Nobel laureate Gary Becker and I are on the same page. He says patent terms should be short:
Major reforms to reduce these unproductive opportunities would include lowering typical patent length and the scope of innovations that are eligible for patents. The current patent length of 20 years (longer for drug companies) from the date of filing for a patent can be cut in half without greatly discouraging innovation. One obvious advantage of cutting patent length in half is that the economic cost from the temporary monopoly power given to patent holders would be made much more temporary. In addition, a shorter patent length gives patent holders less of an effective head start in developing follow on patents that can greatly extend the effective length of an original patent.
More importantly, he says we should carve out particularly troublesome areas, like software, from the patent system:
In narrowing the type of innovations that are patentable, one can start by eliminating the patenting of software. Disputes over software patents are among the most common, expensive, and counterproductive. Their exclusion from the patent system would discourage some software innovations, but the saving from litigation costs over disputed patent rights would more than compensate the economy for that cost. Moreover, some software innovations would be encouraged because the inability to patent software will eliminate uncertainty over whether someone else with a similar patent will sue and do battle in the courts.

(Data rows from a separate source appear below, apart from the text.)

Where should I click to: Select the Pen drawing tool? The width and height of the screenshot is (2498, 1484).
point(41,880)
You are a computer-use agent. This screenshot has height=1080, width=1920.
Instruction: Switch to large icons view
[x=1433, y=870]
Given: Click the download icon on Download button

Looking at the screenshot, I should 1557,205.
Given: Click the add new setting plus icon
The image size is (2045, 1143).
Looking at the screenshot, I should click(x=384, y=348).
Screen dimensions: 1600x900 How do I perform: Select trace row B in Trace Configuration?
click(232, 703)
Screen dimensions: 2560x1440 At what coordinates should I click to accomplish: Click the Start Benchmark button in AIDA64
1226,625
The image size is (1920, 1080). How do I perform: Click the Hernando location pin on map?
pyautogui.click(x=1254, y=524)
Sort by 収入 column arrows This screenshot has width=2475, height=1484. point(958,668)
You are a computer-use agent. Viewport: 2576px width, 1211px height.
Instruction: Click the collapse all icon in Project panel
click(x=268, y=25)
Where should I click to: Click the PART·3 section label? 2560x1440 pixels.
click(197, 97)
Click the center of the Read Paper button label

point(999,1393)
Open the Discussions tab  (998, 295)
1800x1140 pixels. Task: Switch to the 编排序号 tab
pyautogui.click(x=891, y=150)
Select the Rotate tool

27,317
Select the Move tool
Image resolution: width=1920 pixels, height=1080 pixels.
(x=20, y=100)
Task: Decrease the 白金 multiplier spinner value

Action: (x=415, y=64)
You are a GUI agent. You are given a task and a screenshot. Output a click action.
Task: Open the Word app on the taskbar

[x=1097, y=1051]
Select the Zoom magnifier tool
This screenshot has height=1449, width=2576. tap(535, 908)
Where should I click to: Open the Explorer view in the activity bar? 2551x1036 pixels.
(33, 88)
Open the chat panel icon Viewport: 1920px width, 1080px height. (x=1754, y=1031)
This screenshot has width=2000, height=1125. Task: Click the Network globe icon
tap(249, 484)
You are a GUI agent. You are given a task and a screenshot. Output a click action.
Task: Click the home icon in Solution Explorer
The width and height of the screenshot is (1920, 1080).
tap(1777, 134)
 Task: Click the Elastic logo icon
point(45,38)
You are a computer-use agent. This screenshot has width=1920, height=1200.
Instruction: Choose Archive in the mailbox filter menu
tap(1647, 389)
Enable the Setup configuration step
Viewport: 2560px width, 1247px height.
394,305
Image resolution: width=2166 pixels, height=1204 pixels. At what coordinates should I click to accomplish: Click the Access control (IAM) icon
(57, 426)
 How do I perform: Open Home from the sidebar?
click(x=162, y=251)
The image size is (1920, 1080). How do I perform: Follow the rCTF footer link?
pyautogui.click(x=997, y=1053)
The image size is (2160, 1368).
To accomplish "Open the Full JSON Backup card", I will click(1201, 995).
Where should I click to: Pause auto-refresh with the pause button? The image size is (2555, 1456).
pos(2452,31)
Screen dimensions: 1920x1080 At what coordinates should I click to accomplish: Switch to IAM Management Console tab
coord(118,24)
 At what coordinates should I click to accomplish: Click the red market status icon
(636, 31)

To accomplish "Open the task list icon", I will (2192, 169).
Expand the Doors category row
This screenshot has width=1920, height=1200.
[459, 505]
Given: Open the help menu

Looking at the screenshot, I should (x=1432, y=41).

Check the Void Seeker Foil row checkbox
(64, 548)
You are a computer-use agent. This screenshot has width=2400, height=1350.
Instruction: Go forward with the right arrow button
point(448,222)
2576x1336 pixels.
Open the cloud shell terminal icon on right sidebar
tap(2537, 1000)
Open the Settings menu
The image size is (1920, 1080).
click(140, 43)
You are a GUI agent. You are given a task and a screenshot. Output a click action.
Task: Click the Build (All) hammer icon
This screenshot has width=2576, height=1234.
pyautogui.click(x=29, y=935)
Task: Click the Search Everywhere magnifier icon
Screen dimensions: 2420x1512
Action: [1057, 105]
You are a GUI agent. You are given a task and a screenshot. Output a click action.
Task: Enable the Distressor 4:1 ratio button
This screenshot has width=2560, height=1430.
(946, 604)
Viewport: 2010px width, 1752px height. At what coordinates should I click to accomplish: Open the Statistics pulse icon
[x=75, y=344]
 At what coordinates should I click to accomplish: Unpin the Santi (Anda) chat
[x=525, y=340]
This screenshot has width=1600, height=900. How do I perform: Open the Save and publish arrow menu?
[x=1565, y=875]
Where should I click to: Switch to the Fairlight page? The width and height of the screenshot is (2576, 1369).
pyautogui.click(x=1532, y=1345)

In addition to eliminating patents on software, no patents should be allowed on DNA, such as identification of genes that appear to cause particular diseases. Instead, they should be treated as other scientific discoveries, and be in the public domain. The Supreme Court recently considered a dispute over whether the genes that cause BRCA1 and BRCA2 deviations and greatly raises the risk of breast cancer is patentable. Their ruling banned patenting of human DNA, and this is an important step in the right direction.
Other categories of innovations should also be excluded from the patent system. Essentially, patents should be considered a last resort, not a first resort, to be used only when market-based methods of encouraging innovations are likely to be insufficient, and when litigation costs will be manageable. With such a “minimalist” patent system, patent intermediaries would have a legitimate and possibly important role to play in helping innovators get and protect their patent rights.